Manager program design options

Manager design currently assigns sale/purchase status based on the transaction type being entered. Sales invoices and related effect VAT sales. Purchase invoices and related transactions effect VAT purchases. A clear and predictable system minimizing user inadvertent error and ideal for the majority or users and their transactions. This maximizes data entry efficiency for the majority of users, but not all users.

Counter trade transactions

Counter trade transactions have a sales and purchase component. When using Managers invoice facility this has required entering the other party as both a customer and supplier, issuing a purchase invoice and a sales invoice, then a payment/receipt with line items to accounts receivable and accounts payable. A cash counter trade transaction is entered by a similar but simpler procedure; Enter the sales component in a receipt, the purchase component as a payment (readily done by opening a second browser window so both payment and receipt can be simultaneously entered).

Manager could offer enhanced support for counter trade transactions for both cash and invoice transaction by having transaction level support for counter trade transactions, this would make explicit the two transactions with greater data entry efficiency than the alternate line item level specification of sale/purchase see GST Worksheet not reflecting correctly - #43 by Patch .

Negative Sales and Negative purchase VAT transactions

Negative sales line items do occur in a sales transaction.
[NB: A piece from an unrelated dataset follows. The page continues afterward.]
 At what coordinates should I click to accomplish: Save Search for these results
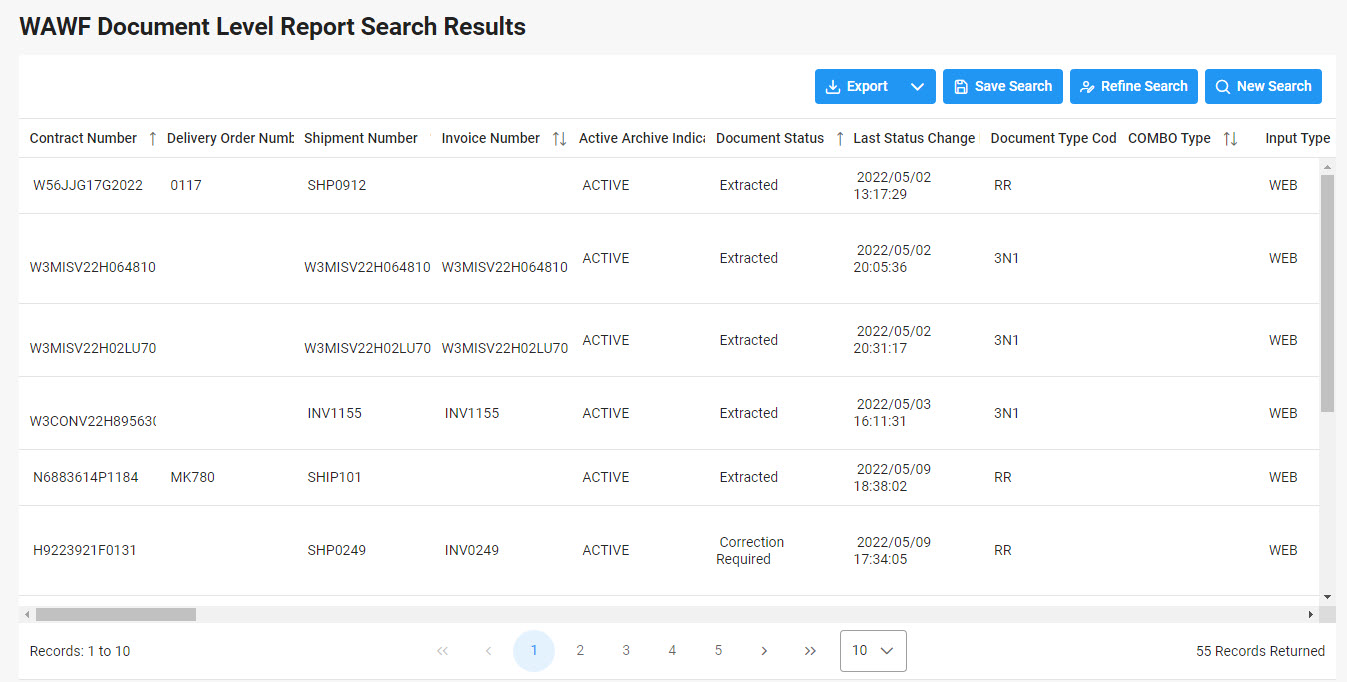[x=1002, y=87]
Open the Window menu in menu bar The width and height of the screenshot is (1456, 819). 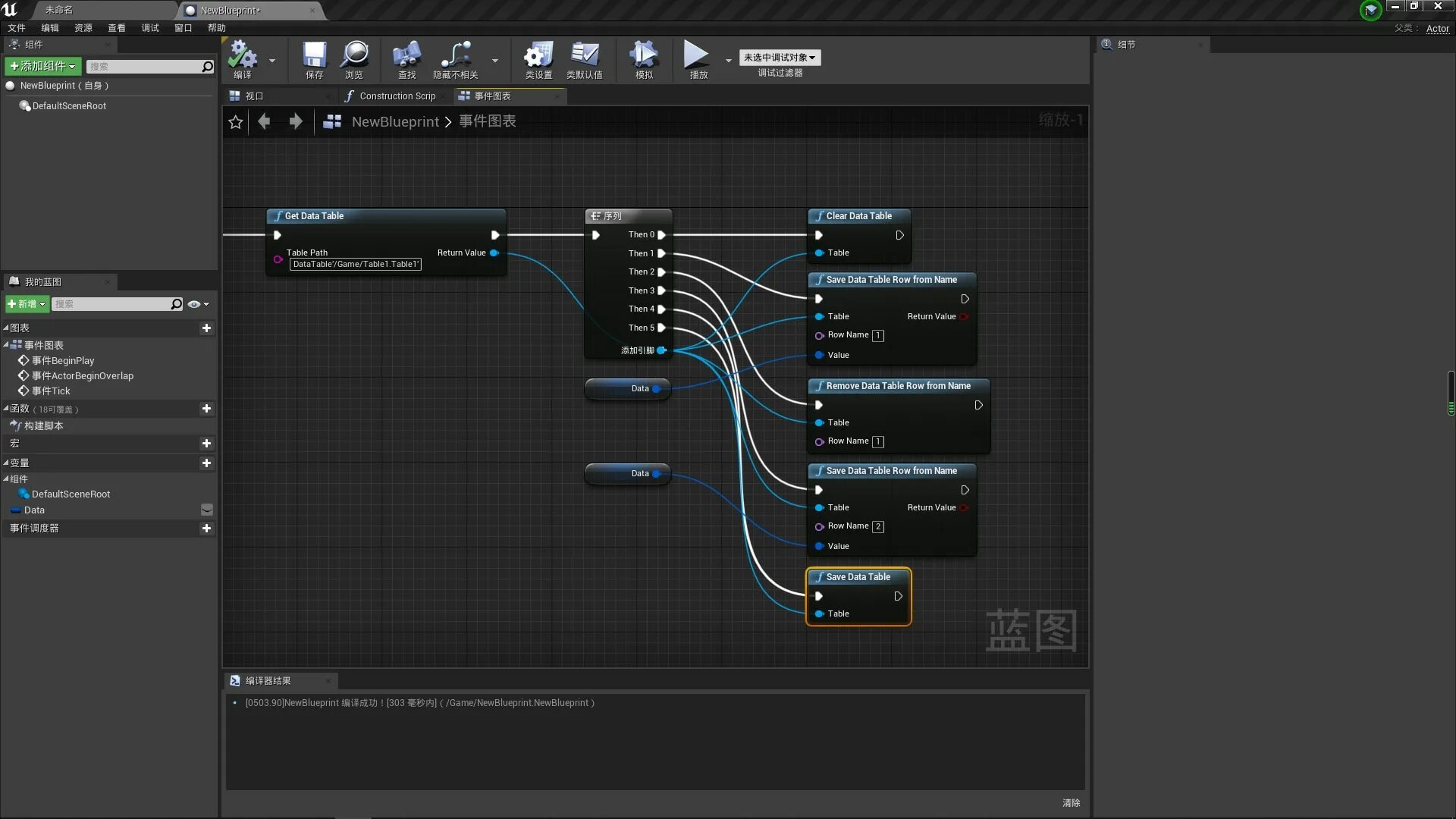(x=183, y=28)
As can negative purchase line items in a purchase transaction. Examples are discounts / inducements, returns / refunds, and currency conversion adjustments.

Using invoices, debit notes and credit notes these are readily processed in Manager. All result in a negative adjustment, including returns, refunds, discount line items and the examples give above. This processing approach is legally required See [Withdrawn] How to report EU sales made on or before 31 December 2020 for VAT - GOV.UK

Using Receipts and payment it is now possible to do the same thing for cash sales in a virtually identical manner to how invoices function. In contrast in the past it had been impossible to use cash transactions (receipts or payments) to replicate how Managers correctly processes invoice.
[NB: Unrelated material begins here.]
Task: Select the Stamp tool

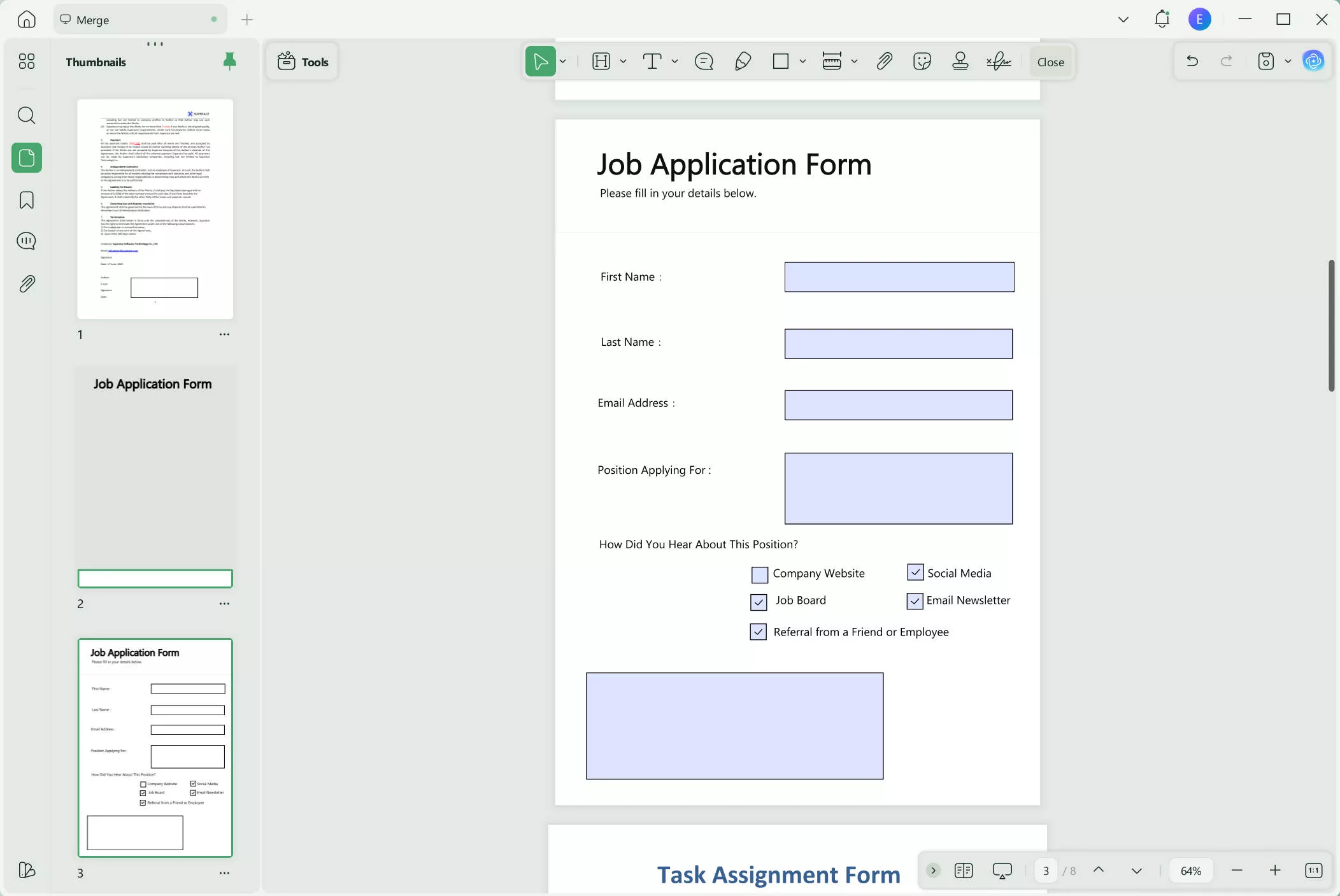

In another universe there could be a society where negative value sales or purchase entries were impossible. If that were the case then, Managers processing of invoices would be a bug.

I understand your situation clearly but there seems to be a contradiction with regards to your concerns about the correctness of VAT returns.
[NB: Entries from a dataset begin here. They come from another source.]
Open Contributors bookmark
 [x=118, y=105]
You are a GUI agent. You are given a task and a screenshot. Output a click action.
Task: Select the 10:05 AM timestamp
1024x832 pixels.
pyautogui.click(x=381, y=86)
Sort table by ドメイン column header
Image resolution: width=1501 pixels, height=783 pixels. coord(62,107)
1 - You are concerned that your Journal Entry is not reflecting correctly - Sales instead of Purchases.
2 - You are NOT concerned that your customers are submitting incorrect VAT Returns by claiming VAT refunds for private usage which you are subsequently fixing with your Journal.

Therefore, if submitting correct VAT returns is your focus (such as with the Journal) then why not address the source of the problem - your customer’s original entry of the transaction.

For myself, I would be providing the customer with a template of the required entry, which would then eliminate the requirement for the Journal which doesn’t reflect correctly.
.
At any other time, we could be discussing this over one at La Trappe.

Because, by understanding the justification for the Journal, one can then review it’s validity.

Actually, by fixing the transaction at it’s source, one doesn’t need to waste time creating a work around.

This is a circular reference, as the topic you are referencing is the exact same topic which you have posted it in.